My next step then was to talk to the abstraction API team, but the solutions that were offered for filtering offending data could not be implemented, because such a change would have to be carried out for all datatypes and not just the one that was causing issues for me. The API had not been designed to provide granularity based on particular data types. In addition, it was hard to convince the abstraction API team that my problem was a legitimate problem.

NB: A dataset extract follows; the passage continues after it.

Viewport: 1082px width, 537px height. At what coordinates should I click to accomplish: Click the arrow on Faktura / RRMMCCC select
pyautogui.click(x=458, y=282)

The data value ticking on the message bus was a legitimate value, but in the context of the business it made very little sense, which is why the computational 3rd party API would have never expected it.

Eventually, the solution had to be moved into the lowest level - the database API - only after multiple discussions with multiple teams.

I think there are a few important lessons and some questions:

1) Segregating software developers into highly specialised teams produces software quickly, but the APIs delivered by such teams can easily ignore the needs of developers working on client libraries.

2) This is a hard one: but software should be designed so that it can easile be extended at a future time when requirements change. This fact alone makes comparisons between civil engineering and software engineering hard. I'd imagine that once a team of engineers decides to build a pedestrian bridge, they build a pedestrian bridge. No one will come along and say, "Hey, now your pedestrian bridge will also have to accomodate large trucks." This happens very often in software engineering when one tries to scale an application - the infrastructure that was able to support 100 users, simply won't be able to cope with 1 000 000 users.

3) What are the best practices for designing data delivery layers? What features should be a part of APIs that expose realtime data to application developers?